OCLC quietly revised its policy about sharing records, which had not been updated since 1987 after numerous debates in the 1980s about the legality of copyrighting member records.

The new WorldCat policy, reads in part, “WorldCat® records, metadata and holdings information (”Data”) may only be used by Users (defined as individuals accessing WorldCat via OCLC partner Web interfaces) solely for the personal, non-commercial purpose of assisting such Users with locating an item in a library of the User’s choosing… No part of any Data provided in any form by WorldCat may be used, disclosed, reproduced, transferred or transmitted in any form without the prior written consent of OCLC except as expressly permitted hereunder.”

Looking through the most recent board minutes, it looks like concerns have been raised about “the risk to FirstSearch revenues from OpenWorldCat,” and management incentive plans have been approved.

What is good for libraries?
Another project initiated by Simon Spero, entitled Fred 2.0 after recently deceased Fred Kilgour of OCLC, Yale, and Chapel Hill fame, recently released Library of Congress authority file and subject information, which was gathered by similar means as the NYPL records.

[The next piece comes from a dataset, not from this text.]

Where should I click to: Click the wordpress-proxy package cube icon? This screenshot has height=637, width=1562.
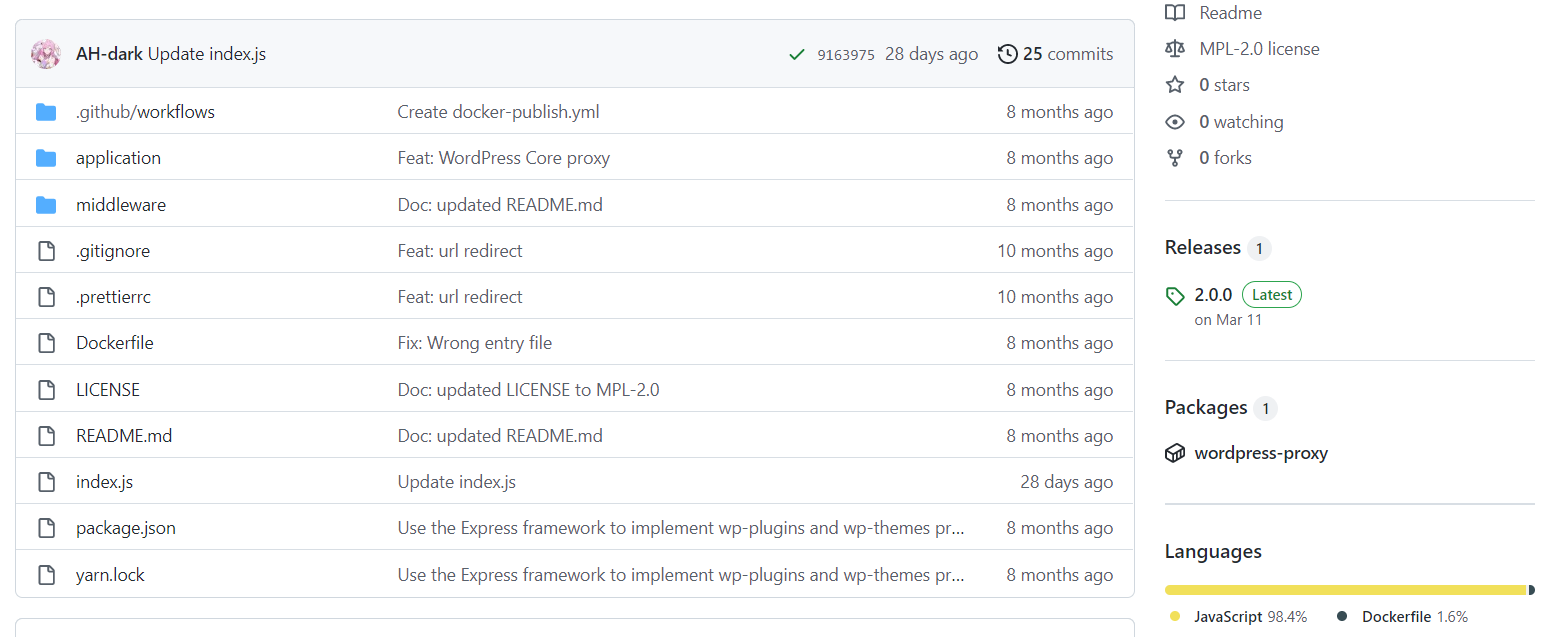pos(1175,453)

Spero said the purpose of the project is “dedicated to the men and women at the Library of Congress and outside, who have worked for the past 108 years to build these authorities, often in the face of technology seemingly designed to make the task as difficult as possible.”

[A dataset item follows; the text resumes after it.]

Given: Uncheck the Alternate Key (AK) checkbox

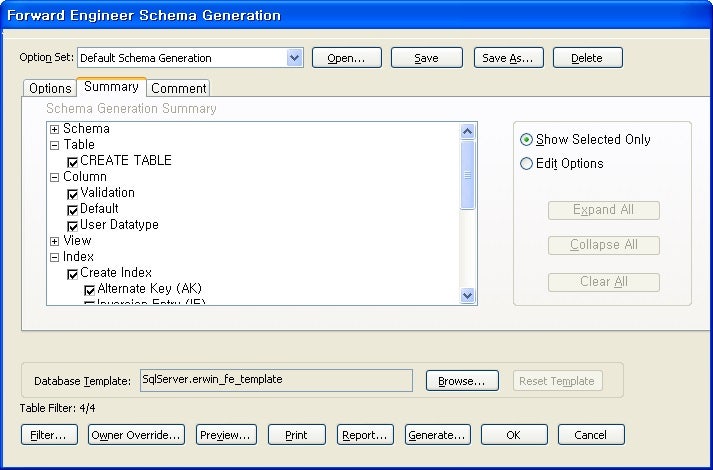Looking at the screenshot, I should [x=89, y=290].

Since Library of Congress data by definition cannot be copyrighted as free government information, the project was more collaborative in nature and has received acclaim for its help in pointing out cataloging irregularities in the records. OCLC also offers a linked authority file as a research project.

Firefox was born from open source
While the purpose of releasing library data has not yet reached consensus about what will be built as a result, it can be compared to Netscape open-sourcing the Mozilla code in 2000, which eventually brought Firefox and other open source projects to light. It also shows that the financial motivations of library organizations by necessity dictate the legal mechanisms of protection.